> Given request:
Please write out the material below word for word, leaving out the pictures.

::::

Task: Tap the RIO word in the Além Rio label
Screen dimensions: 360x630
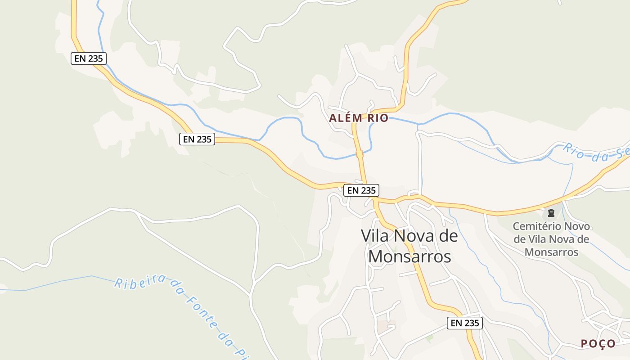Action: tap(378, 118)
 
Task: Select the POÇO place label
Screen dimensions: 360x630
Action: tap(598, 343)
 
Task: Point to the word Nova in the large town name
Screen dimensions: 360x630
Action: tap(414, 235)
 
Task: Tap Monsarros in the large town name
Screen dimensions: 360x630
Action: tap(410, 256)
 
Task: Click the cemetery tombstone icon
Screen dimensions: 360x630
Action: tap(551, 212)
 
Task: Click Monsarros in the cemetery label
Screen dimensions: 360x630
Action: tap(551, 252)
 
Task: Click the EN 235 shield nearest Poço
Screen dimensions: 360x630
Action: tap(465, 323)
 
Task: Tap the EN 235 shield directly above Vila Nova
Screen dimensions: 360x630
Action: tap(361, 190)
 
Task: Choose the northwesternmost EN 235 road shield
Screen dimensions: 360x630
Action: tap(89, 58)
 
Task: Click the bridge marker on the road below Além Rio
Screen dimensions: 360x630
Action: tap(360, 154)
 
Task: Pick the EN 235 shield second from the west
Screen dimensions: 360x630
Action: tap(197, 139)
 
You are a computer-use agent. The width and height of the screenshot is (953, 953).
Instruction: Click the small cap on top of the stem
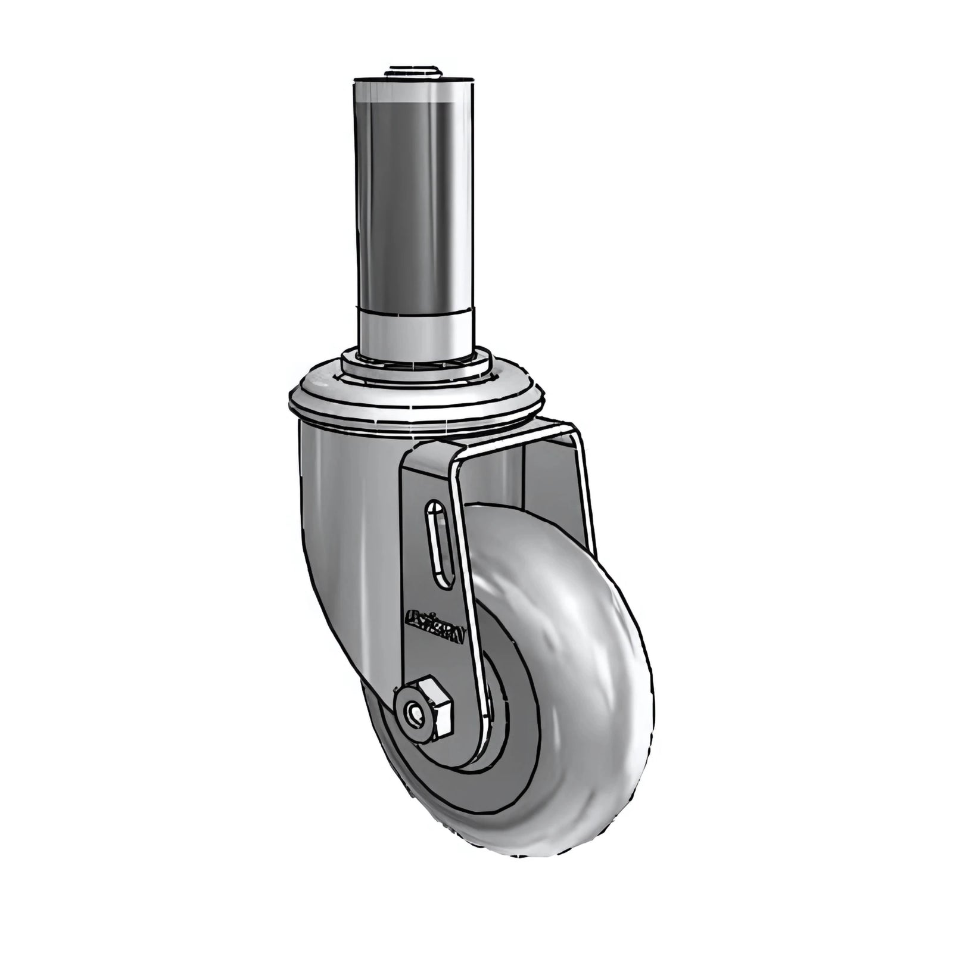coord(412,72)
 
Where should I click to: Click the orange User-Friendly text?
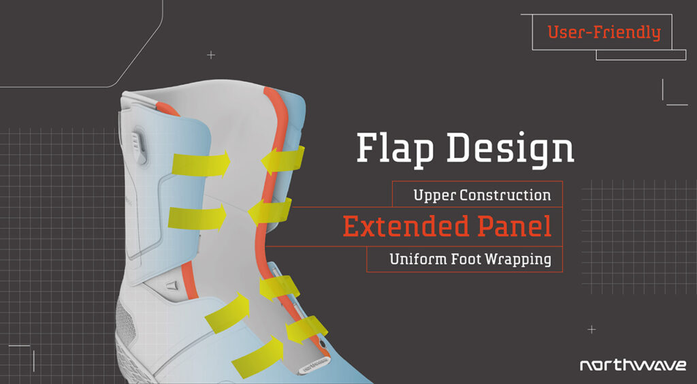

::::

> Reply to the exercise:
Task: Tap the RIO word in the Além Rio label
Screen dimensions: 360x630
Action: tap(378, 118)
 
Task: Select the POÇO place label
Screen dimensions: 360x630
Action: tap(598, 343)
 
Task: Point to the word Nova in the large town name
Screen dimensions: 360x630
Action: tap(414, 235)
 
Task: Tap Monsarros in the large town name
Screen dimensions: 360x630
Action: tap(410, 256)
 
Task: Click the cemetery tombstone icon
Screen dimensions: 360x630
Action: tap(551, 212)
 
Task: Click Monsarros in the cemetery label
Screen dimensions: 360x630
Action: tap(551, 252)
 
Task: Click the EN 235 shield nearest Poço
Screen dimensions: 360x630
Action: tap(465, 323)
 
Task: Tap the EN 235 shield directly above Vila Nova
Screen dimensions: 360x630
Action: tap(361, 190)
 
Task: Choose the northwesternmost EN 235 road shield
Screen dimensions: 360x630
Action: tap(89, 58)
 
Task: Click the bridge marker on the road below Além Rio
Screen dimensions: 360x630
Action: tap(360, 154)
 
Task: Pick the EN 235 shield second from the west
Screen dimensions: 360x630
Action: tap(197, 139)
 
You are a computer-use agent. The width and height of the screenshot is (953, 953).
Instruction: Click the small cap on top of the stem
coord(412,72)
 
Where should I click to: Click the orange User-Friendly text?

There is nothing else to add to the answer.